Sherlock Holmes and the Christmas Demon
- First edition
- Author: James Lovegrove
- Language: English
- Genre: Mystery novels
- Publisher: Titan Books
- Publication date: 2019
- Media type: Print (hardback)
- Pages: 384
- ISBN: 978-1785658020 (first U.S. edition, hardback)
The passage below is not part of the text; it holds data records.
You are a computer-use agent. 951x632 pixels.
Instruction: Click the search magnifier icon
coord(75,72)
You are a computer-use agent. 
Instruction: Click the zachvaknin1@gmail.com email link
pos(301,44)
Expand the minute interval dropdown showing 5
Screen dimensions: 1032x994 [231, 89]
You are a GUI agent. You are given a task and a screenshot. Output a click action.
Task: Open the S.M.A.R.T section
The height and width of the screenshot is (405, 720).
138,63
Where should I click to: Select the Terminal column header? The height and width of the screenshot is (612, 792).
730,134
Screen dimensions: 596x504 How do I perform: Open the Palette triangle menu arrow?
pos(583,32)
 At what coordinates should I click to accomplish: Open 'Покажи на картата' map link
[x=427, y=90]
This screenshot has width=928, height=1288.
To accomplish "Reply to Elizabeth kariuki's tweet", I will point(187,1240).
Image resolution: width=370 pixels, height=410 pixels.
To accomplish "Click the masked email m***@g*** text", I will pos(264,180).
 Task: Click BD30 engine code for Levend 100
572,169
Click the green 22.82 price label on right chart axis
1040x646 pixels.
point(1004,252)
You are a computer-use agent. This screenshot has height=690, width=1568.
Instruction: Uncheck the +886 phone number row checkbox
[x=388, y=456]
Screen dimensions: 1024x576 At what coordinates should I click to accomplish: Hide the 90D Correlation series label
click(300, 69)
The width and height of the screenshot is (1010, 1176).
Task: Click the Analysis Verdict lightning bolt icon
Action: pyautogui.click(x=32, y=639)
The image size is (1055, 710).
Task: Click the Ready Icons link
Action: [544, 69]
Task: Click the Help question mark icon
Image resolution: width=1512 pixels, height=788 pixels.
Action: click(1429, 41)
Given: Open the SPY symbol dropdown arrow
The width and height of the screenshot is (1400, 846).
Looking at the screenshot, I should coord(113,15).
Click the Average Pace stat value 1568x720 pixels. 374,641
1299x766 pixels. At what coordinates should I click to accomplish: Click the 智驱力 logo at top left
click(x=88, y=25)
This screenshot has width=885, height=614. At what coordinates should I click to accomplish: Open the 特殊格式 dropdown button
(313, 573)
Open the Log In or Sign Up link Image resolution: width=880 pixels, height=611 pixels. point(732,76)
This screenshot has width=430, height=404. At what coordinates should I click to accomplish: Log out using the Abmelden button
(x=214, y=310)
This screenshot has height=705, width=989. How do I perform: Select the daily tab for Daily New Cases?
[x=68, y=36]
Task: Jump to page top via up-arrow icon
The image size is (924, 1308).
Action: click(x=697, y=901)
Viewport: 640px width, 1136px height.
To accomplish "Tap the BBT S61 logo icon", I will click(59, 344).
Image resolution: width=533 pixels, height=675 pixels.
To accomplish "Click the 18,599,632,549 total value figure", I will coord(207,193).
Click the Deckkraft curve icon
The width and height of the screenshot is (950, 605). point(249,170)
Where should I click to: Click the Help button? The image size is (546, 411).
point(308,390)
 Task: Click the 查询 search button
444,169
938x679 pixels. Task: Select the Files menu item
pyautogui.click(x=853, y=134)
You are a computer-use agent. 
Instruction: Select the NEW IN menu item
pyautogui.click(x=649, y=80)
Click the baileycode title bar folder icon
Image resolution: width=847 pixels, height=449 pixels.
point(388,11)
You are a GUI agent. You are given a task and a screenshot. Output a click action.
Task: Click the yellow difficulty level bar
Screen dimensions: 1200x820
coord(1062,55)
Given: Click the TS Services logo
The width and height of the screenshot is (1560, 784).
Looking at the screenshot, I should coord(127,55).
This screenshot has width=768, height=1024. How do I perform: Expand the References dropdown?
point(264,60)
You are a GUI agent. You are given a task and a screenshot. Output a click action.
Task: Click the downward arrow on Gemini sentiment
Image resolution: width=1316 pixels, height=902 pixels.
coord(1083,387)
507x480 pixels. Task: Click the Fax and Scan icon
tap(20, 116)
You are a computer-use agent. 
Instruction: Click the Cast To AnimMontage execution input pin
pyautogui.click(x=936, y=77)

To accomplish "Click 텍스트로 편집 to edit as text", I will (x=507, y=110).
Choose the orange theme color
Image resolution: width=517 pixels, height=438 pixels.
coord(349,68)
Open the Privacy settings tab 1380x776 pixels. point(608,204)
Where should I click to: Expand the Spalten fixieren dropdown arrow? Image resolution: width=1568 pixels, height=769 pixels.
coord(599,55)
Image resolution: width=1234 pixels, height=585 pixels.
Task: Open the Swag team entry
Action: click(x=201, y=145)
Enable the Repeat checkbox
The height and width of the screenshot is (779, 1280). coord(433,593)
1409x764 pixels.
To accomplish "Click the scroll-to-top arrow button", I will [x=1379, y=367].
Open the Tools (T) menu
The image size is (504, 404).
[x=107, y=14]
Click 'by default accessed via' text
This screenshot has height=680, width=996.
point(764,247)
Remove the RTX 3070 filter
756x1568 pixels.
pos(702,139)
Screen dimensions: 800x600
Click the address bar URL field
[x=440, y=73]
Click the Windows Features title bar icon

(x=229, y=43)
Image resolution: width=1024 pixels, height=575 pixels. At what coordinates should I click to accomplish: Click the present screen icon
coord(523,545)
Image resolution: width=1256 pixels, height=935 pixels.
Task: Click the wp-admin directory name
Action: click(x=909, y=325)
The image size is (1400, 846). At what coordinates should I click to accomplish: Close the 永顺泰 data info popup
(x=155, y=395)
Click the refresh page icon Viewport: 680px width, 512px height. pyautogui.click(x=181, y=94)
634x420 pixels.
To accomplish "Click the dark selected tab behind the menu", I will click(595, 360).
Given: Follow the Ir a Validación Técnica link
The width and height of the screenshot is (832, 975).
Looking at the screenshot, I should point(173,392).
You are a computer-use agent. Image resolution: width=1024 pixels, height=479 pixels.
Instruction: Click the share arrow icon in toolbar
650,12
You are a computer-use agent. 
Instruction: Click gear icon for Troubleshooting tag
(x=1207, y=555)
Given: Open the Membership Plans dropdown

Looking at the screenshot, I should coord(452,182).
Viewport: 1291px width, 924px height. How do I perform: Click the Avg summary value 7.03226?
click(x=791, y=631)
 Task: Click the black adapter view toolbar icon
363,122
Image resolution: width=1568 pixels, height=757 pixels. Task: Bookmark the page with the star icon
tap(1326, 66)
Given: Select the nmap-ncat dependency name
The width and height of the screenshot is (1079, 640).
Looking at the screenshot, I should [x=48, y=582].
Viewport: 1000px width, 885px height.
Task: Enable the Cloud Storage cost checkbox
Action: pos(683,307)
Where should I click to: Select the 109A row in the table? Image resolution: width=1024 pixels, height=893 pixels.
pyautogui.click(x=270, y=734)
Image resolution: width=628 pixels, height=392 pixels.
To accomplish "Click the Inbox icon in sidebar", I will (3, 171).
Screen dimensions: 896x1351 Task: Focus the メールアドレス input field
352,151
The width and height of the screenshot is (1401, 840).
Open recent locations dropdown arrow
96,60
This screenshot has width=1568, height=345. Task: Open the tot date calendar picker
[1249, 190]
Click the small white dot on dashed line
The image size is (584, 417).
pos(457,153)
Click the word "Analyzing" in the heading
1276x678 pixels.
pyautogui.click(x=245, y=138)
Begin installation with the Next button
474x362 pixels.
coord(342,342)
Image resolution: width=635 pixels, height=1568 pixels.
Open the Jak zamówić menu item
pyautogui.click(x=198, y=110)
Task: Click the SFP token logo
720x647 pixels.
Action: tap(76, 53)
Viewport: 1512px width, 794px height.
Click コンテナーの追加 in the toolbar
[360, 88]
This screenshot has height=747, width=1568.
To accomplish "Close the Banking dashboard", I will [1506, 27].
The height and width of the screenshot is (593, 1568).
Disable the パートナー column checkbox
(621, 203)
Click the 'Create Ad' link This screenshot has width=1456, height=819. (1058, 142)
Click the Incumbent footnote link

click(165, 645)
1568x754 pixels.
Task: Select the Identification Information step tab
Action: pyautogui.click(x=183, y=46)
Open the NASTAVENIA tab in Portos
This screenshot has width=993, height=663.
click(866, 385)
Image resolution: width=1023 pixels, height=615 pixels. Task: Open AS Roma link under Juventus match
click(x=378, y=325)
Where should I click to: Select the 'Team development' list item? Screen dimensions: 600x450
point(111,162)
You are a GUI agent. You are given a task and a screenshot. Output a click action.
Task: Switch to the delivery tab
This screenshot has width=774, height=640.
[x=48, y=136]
= Sherlock Holmes and the Christmas Demon =

2019 novel by James Lovegrove

Sherlock Holmes and the Christmas Demon is a mystery novel by James Lovegrove. It is a Sherlock Holmes pastiche that involves a Krampus-like Christmas demon. The book also makes reference to Philip Jose Farmer’s Wold Newton family.

==Plot==
December 1890, Eve Allerthorpe visits London from Yorkshire with the aim of asking Sherlock Holmes to aid her. Allerthorpe is due to inherit a large estate on her 21st birthday, just days away, if she is found of sound mind. Recently, there have been chilling tales of the ghost of Allerthorpe's deceased mother and worse; visions of a legend told to her in her childhood, the Black Thurrick.

==Reception==
Publishers Weekly praised the novel and said that Lovegrove joined "the top rank of authors of traditional Holmes pastiches." Mark Yon of SFFworld enjoyed the book calling it "a deceptively easy read that draws you in and, once started, I found difficult to put down." Sam Tyler of SFbook.com called it "a great Christmas gift for the Sherlock Holmes fan in your life."

Katie Turzansky, manager of Edmonton Public Library's Strathcona branch recommended the book on CBC's Radio Active with Adrienne Pan.